Coel is Arabella, a Twitter commentator-turned-author desperately trying to follow up her bestselling debut novel. During a quick catch-up with an old friend, Arabella has her drink spiked. Her words start slurring, her head lolls back, her memories crash into each other. As all this happens, the camera correspondingly loses focus, the music becomes muffled. It’s a claustrophobic and traumatic experience, like a nightmare where you try to open your mouth and scream, but can’t.
Then, just like that, it’s tomorrow. Arabella seems dishevelled, but fine.
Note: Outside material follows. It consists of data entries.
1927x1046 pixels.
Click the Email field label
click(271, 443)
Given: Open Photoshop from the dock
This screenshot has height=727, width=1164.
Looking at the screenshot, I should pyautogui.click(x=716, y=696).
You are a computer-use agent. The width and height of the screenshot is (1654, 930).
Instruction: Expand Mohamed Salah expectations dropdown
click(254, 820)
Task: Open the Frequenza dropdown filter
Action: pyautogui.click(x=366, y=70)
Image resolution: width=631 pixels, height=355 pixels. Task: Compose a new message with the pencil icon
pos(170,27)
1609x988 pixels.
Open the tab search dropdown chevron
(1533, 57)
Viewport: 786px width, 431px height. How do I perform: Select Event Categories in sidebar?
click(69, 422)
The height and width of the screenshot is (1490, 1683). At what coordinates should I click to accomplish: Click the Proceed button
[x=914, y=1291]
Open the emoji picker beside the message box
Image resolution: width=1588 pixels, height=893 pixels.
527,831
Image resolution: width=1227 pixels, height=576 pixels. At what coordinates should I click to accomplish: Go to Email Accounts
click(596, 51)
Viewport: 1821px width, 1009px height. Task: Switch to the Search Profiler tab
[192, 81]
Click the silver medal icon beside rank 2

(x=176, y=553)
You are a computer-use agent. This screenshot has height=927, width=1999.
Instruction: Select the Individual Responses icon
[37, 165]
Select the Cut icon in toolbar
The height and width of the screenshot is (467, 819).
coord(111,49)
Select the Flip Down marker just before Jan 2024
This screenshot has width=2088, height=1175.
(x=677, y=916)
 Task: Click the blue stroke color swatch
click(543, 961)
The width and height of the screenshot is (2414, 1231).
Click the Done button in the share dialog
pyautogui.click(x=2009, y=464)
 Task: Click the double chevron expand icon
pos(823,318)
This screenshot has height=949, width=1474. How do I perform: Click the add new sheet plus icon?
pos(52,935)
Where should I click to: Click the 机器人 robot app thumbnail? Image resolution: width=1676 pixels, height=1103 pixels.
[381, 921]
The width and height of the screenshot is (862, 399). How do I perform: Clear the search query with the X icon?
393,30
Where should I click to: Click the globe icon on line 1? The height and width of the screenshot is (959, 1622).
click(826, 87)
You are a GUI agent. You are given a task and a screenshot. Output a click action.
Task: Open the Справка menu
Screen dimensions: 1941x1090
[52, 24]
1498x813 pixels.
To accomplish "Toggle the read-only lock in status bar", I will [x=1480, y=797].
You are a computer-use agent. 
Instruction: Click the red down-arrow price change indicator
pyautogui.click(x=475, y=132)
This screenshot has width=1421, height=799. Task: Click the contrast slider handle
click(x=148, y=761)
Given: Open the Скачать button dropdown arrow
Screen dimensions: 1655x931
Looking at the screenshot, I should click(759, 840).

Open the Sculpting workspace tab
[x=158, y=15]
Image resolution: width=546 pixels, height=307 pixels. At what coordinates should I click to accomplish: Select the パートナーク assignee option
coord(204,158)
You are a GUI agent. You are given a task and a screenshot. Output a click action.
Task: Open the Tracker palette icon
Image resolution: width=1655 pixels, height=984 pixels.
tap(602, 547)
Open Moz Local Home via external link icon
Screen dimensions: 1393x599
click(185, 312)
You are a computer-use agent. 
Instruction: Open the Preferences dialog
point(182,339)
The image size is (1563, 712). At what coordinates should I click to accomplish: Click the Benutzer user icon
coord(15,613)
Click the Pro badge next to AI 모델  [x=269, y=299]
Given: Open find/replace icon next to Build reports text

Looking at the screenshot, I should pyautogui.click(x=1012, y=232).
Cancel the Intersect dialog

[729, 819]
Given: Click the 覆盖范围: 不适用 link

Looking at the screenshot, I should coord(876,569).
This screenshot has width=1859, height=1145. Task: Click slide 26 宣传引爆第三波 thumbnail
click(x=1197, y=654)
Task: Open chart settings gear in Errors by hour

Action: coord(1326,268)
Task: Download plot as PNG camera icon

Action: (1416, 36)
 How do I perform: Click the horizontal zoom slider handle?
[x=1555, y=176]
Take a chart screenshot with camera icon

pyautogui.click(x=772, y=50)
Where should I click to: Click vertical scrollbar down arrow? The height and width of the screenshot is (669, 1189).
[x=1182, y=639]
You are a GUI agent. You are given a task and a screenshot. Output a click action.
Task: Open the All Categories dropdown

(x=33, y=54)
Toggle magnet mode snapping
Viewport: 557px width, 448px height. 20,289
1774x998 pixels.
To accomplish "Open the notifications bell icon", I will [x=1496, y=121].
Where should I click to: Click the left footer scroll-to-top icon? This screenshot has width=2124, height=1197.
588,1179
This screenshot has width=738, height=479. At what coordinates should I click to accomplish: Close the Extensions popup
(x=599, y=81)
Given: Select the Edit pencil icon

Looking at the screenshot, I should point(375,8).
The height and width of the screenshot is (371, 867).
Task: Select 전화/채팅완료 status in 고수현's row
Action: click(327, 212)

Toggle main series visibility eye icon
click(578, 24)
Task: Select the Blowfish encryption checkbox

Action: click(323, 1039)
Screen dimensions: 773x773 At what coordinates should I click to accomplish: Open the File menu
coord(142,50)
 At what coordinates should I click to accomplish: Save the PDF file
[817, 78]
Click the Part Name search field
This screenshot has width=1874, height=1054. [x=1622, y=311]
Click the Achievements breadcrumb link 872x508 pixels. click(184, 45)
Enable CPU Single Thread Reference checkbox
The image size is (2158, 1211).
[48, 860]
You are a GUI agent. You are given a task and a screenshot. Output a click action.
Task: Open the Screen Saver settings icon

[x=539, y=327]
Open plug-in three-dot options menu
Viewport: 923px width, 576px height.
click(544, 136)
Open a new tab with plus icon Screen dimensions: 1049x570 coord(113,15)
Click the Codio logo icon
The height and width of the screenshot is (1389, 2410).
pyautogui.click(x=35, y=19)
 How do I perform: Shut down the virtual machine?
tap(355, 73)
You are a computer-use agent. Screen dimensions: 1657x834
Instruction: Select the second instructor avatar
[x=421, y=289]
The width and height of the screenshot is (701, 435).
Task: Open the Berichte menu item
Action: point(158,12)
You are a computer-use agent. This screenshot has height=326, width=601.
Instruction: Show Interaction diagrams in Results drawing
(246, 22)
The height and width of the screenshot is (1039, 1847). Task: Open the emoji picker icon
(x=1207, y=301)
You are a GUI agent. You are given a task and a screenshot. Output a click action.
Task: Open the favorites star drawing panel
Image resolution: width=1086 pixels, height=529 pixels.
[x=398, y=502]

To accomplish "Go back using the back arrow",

Yet the slow dribble of blood leaking from her forehead, her smashed phone screen and the incessant ringing in her ears leave you with an underlying feeling of dread that suggests something darker has gone on, whether she knows it or not.
In a drama about consent and the fuzzy area surrounding it, Arabella is not your model, “good” rape survivor. A pink-haired smoker prone to oversharing, casual drug taking and peeing with the bathroom door open, she is sometimes hard to understand – but the trauma, honesty and humour in Coel’s performance means you never doubt her for a second.
But I May Destroy You isn’t just Arabella’s story. Later episodes see her best friends Kwame and Terry (the excellent Paapa Essiedu and Weruche Opia) explore sexual assault in different forms and the “grey areas” surrounding modern dating. Is “stealthing” (the removal of a condom halfway through sex without consent) rape? Can you consent to a threesome you thought you were having with two strangers if you later find out they knew each other all along?
I May Destroy You has been described as a “sexual assault drama”, which is a vital label for identifying the show’s potentially triggering subject matter, but one that hardly does it justice. No TV show has ever shown the complexities of sexual assault and how it affects survivors, their friends and their communities quite like this difficult, harrowing and hilarious drama.